====== Selected extract
The multifunctionality of human Vγ9Vδ2 γδ T cells: clonal plasticity or distinct subsets?

The dominant subset of γδ T cells in human peripheral blood expresses Vγ9 paired with Vδ2 as variable TCR elements. Vγ9Vδ2 T cells recognize pyrophosphates derived from the microbial non-mevalonate isoprenoid biosynthesis pathway at pico- to nanomolar concentrations. Structurally related pyrophosphates are generated in eukaryotic cells through the mevalonate pathway involved in protein prenylation and cholesterol synthesis. However, micromolar concentrations of endogenous pyrophosphates are required to be recognized by Vγ9Vδ2 T cells. Such concentrations are not produced by normal cells but can accumulate upon cellular stress and transformation. Therefore, many tumour cells are susceptible to γδ T cell-mediated lysis owing to the overproduction of endogenous pyrophosphates. This explains why Vγ9Vδ2 T cells contribute to both anti-infective and anti-tumour immunity. Ex vivo analysed Vγ9Vδ2 T cells can be subdivided on the basis of additional surface markers, including chemokine receptors and markers for naïve and memory T cells. At the functional level, Vγ9Vδ2 T cells produce a broad range of cytokines, display potent cytotoxic activity, regulate αβ T cell responses, and - quite surprisingly - can act as professional antigen-presenting cells. Thus, an exceptional range of effector functions has been assigned to a population of T cells, which all recognize invariant exogenous or endogenous pyrophosphates that are not seen by any other immune cell. Here, we discuss whether this plethora of effector functions reflects the plasticity of individual Vγ9Vδ2 T cells or can be assigned to distinct subsets.
============
====== Study material
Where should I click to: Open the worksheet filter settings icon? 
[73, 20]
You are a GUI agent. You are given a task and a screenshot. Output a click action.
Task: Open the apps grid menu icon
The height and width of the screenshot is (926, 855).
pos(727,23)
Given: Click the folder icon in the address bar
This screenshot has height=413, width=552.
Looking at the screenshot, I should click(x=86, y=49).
============
====== Study material
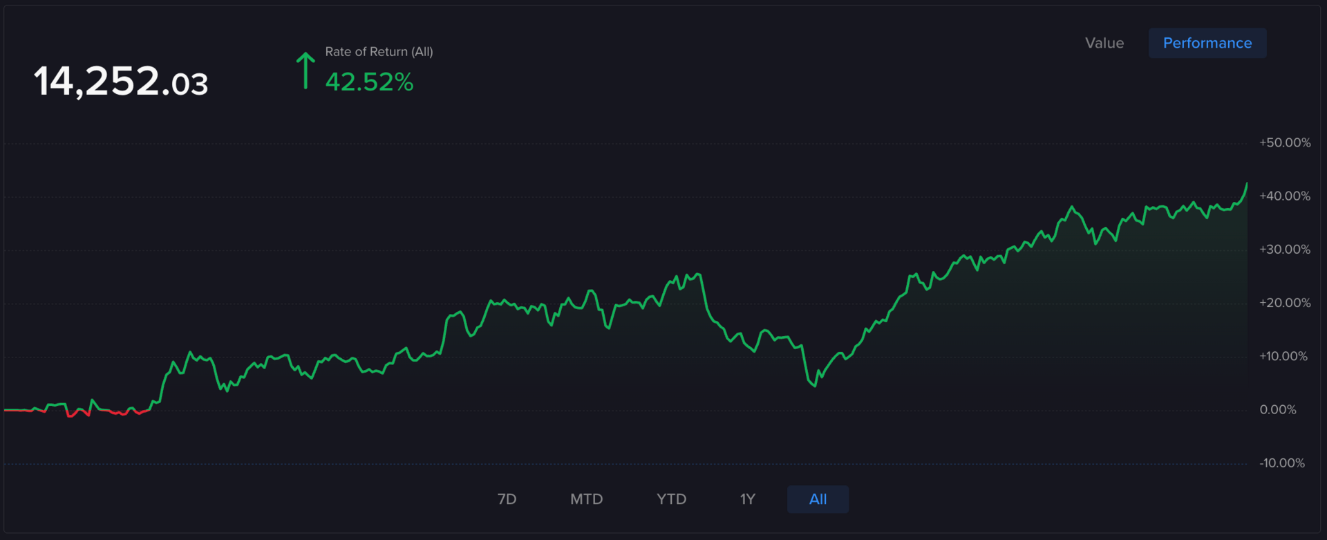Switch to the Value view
============
▶ [What the task requires] In the abstract on Vγ9Vδ2 T cells, at what concentrations do these cells recognize pyrophosphates from the microbial non-mevalonate isoprenoid biosynthesis pathway? The listing is drawn from a source unrelated to the abstract.

▶ [Expected answer] At pico- to nanomolar concentrations.